The men who had killed his brother were coming, he was certain of it. Perhaps not all of them, but that was of little importance. If there were others, they would die in the nuclear holocaust he still hoped to unleash. Perhaps they would come tonight. Perhaps it would be tomorrow or the next day. It didn't matter. He was waiting for them. His security was on high alert.

They couldn't get to the house from the back unless they were human flies, able to climb the cliff. But the cliff was protected, as much by nature as by the hidden booby-traps strung below the patio edge. No, they had to come through the grounds.

He'd given orders to take at least one of them alive. He wanted to confront them, to make sure they knew they were responsible for the destruction that was about to happen. Things could still go wrong. It was still possible that war might not start. But at least he would have the satisfaction of knowing his brother's murderers had paid.

In the unlikely event his enemies somehow got past all the security, they would find him in this room. They'd be confident, seeing just an old, dying man, sitting in a chair. But he had a surprise in store for them, if it came to that.

Haltman's mind was a jumble of thoughts and images. He stood and winced with pain, then walked over to a desk and picked up a picture of Carissa.

Things could have been different, he thought. If you'd lived. If that animal hadn't taken you.

He held the picture up to his forehead for a moment, remembering, then set it back on the desk. The window coverings used to block the daytime sun were open. Outside, the wet stones of the patio glistened under the landscaping lights.

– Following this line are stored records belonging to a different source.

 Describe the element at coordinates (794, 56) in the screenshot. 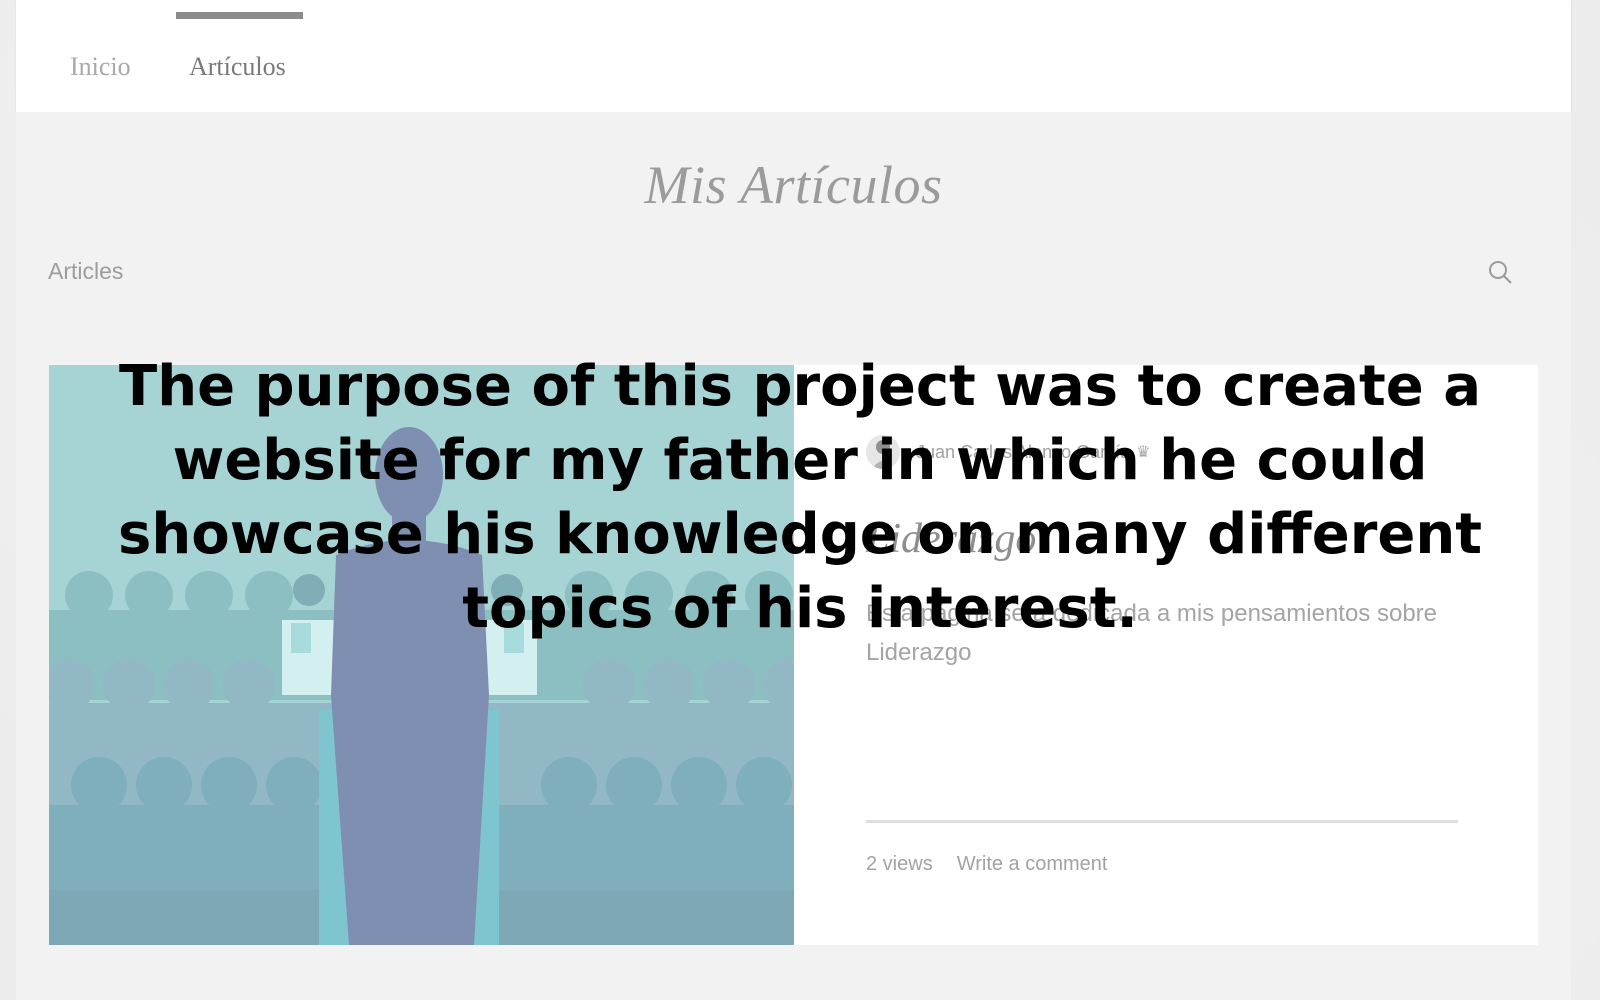

I see `site-header: Inicio Artículos` at that location.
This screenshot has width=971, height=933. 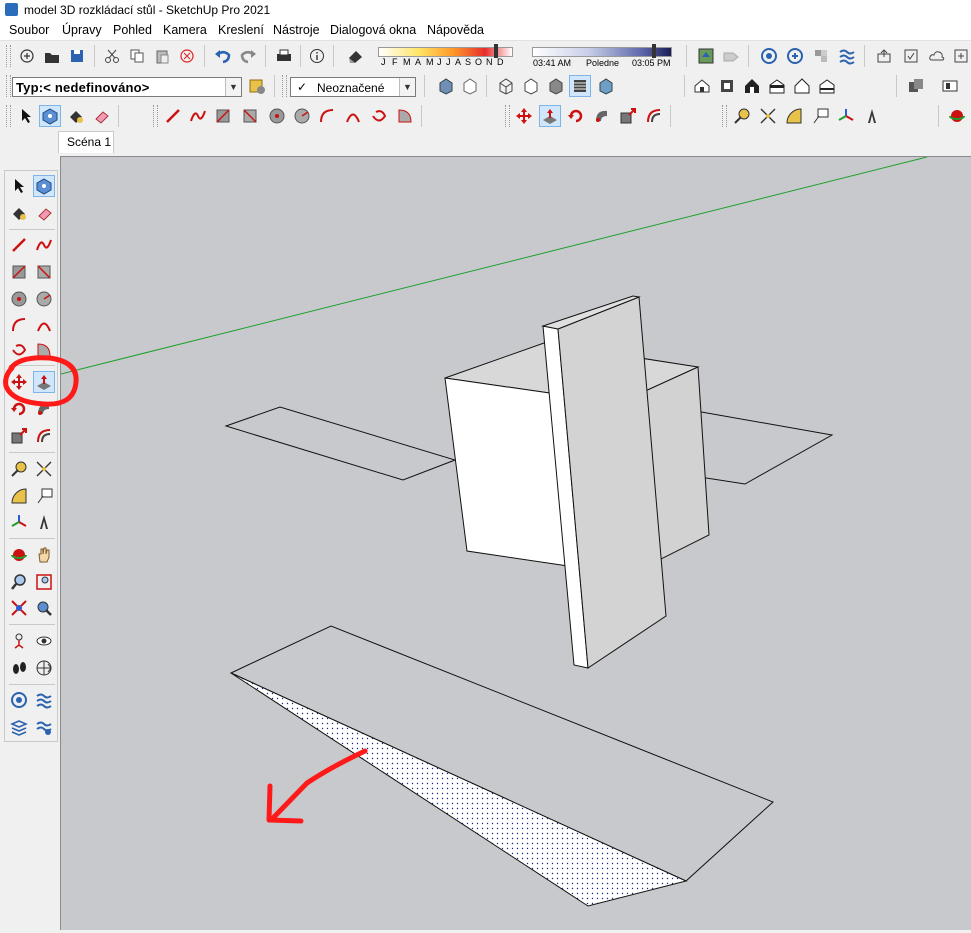 What do you see at coordinates (19, 700) in the screenshot?
I see `warehouse-icon` at bounding box center [19, 700].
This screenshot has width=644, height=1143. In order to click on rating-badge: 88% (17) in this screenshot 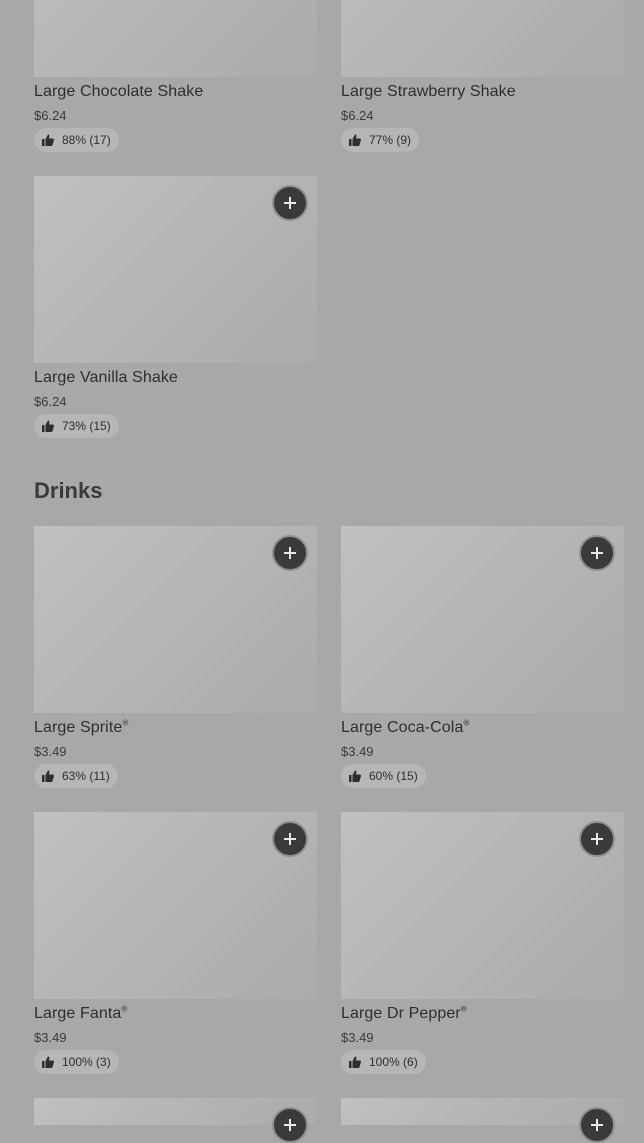, I will do `click(76, 140)`.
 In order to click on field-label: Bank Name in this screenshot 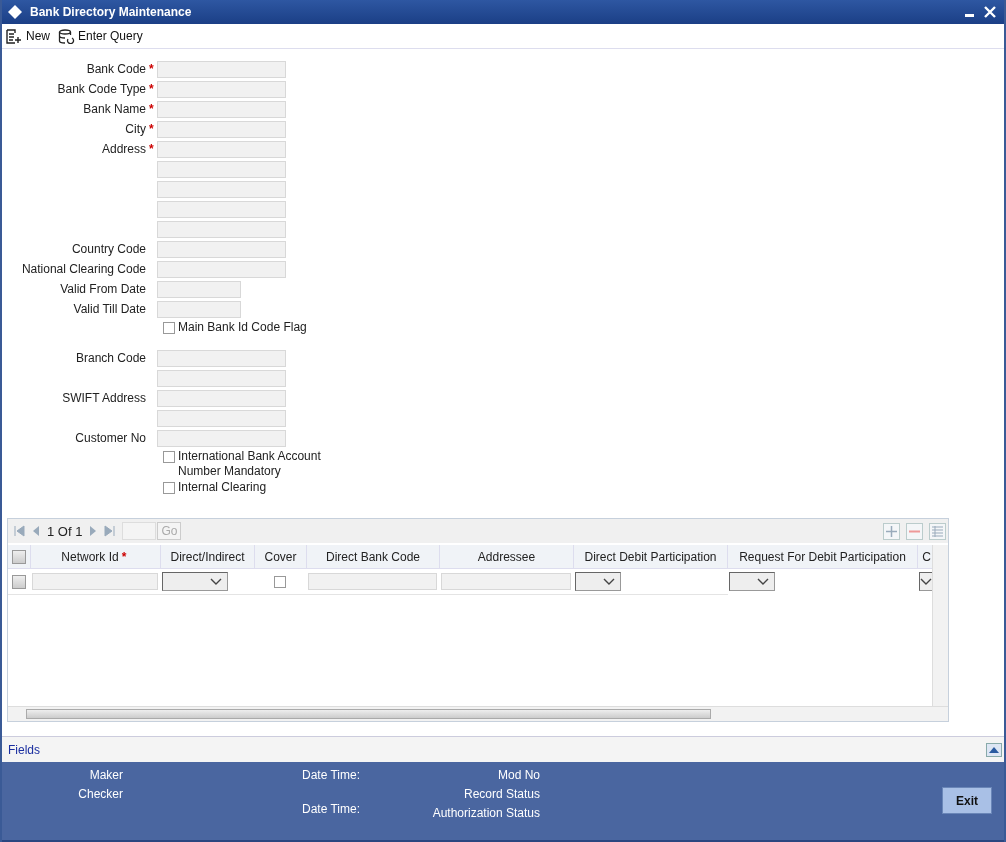, I will do `click(114, 109)`.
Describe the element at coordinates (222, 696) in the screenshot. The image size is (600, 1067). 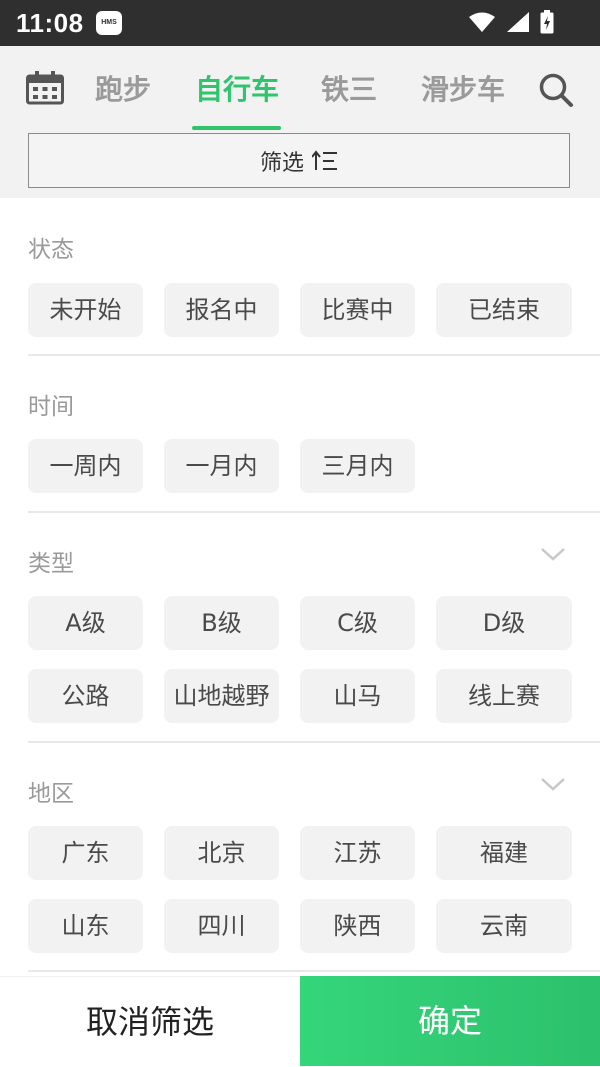
I see `chip-type-mtb: 山地越野` at that location.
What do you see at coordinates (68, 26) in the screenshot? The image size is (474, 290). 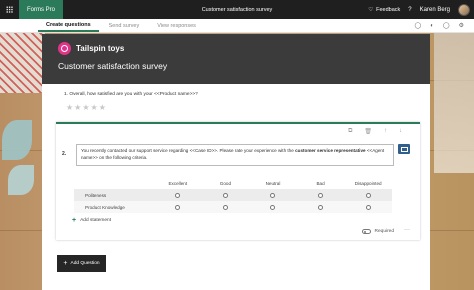 I see `tab-create-questions: Create questions` at bounding box center [68, 26].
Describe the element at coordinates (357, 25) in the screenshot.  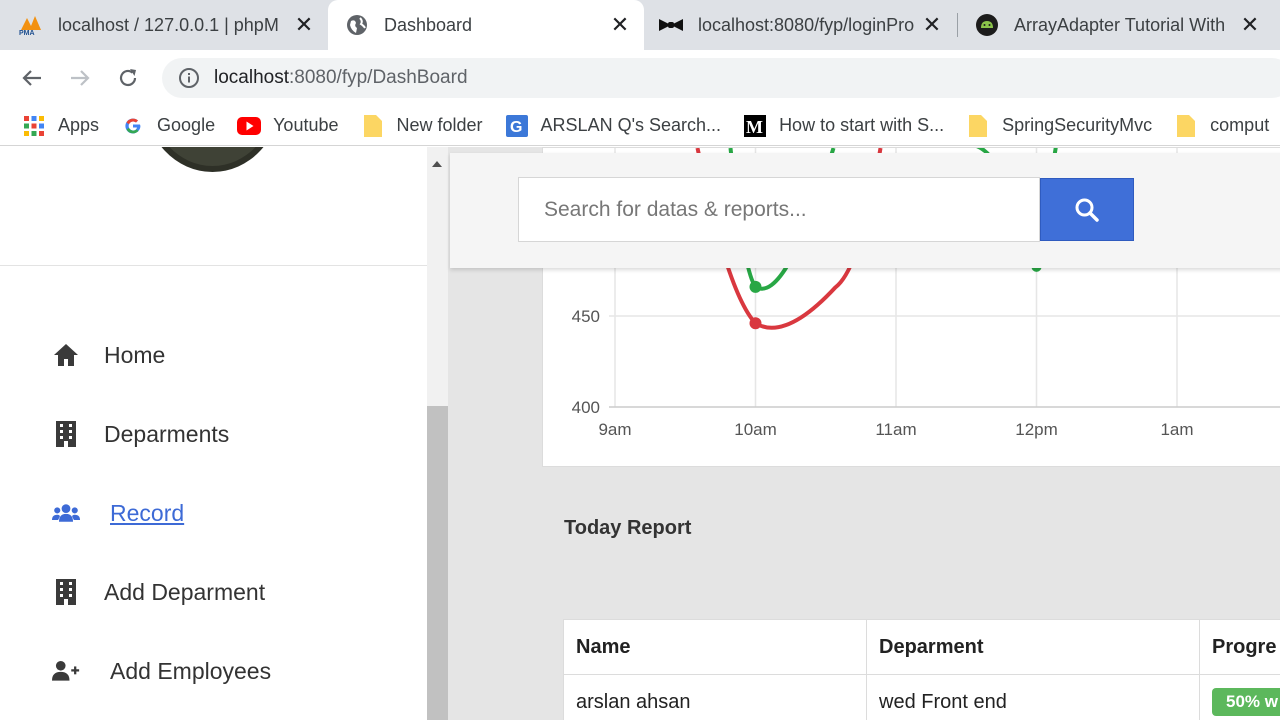
I see `globe-icon` at that location.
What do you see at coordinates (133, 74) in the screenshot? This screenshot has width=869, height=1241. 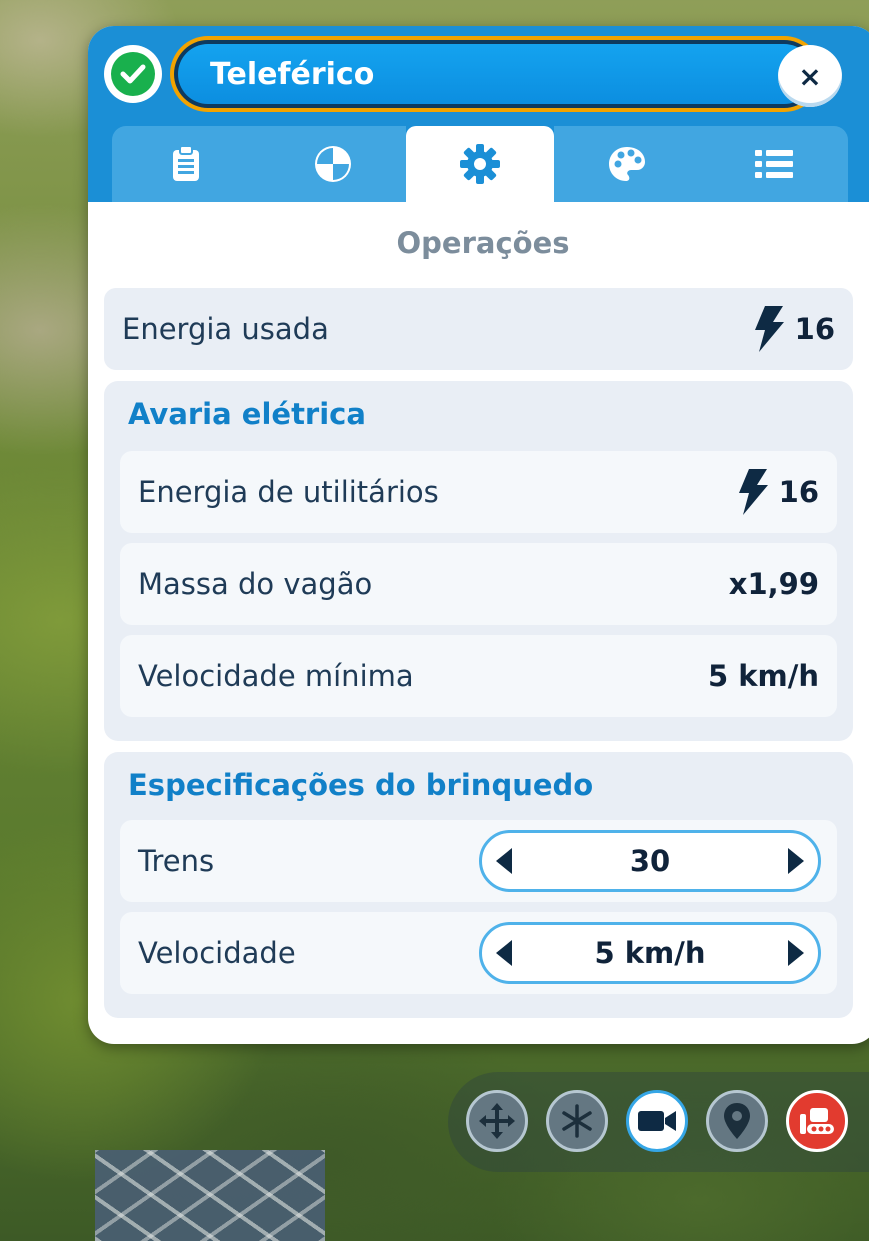 I see `status-ok-icon` at bounding box center [133, 74].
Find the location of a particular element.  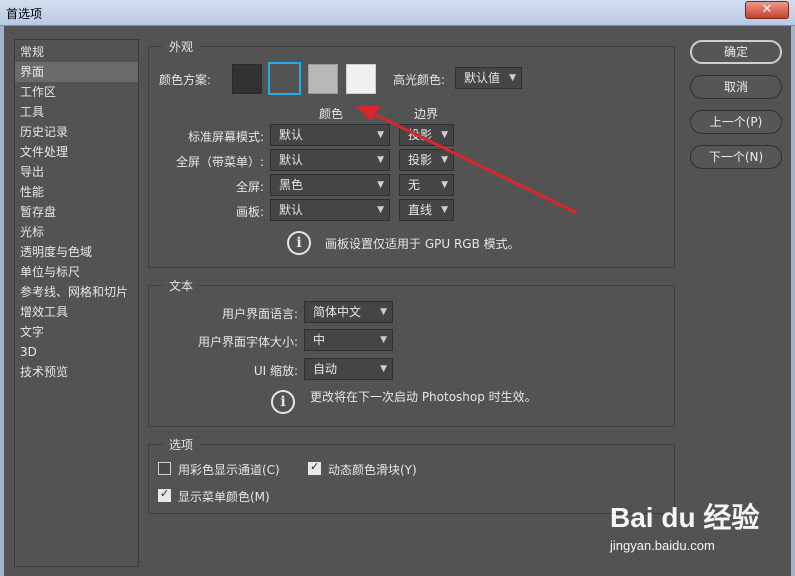

fullscreen-menu-color-select: 默认 ▼ is located at coordinates (330, 160).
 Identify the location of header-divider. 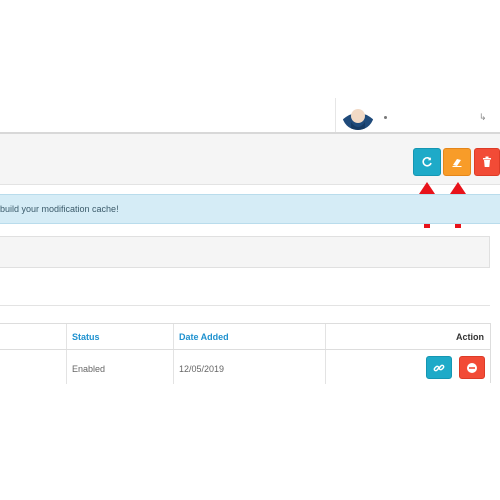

He decided he needed a drink. The doctors had warned him about mixing alcohol with the powerful cocktail of drugs he consumed every day. Well, the doctors had said a lot of things. Everything except what he wanted to hear, that a cure had been discovered or a new drug that would delay the inevitable.

Haltman went to a tall liquor cabinet in the corner of the room. He took out a bottle of cognac distilled from grapes grown on a sunlit hillside in France during the nineteenth century. It was the only bottle left in existence of that particular year and lineage. There didn't seem to be much point in letting it get any older. He broke open the wax seal and extracted the cork. He took a large, crystal snifter from the cabinet, filled it half full with the liquor, and returned to his chair.

He reached for another pill and swallowed it with some of the cognac. Somewhere at the edge of his jangled awareness, he heard the sound of a plane passing in the night.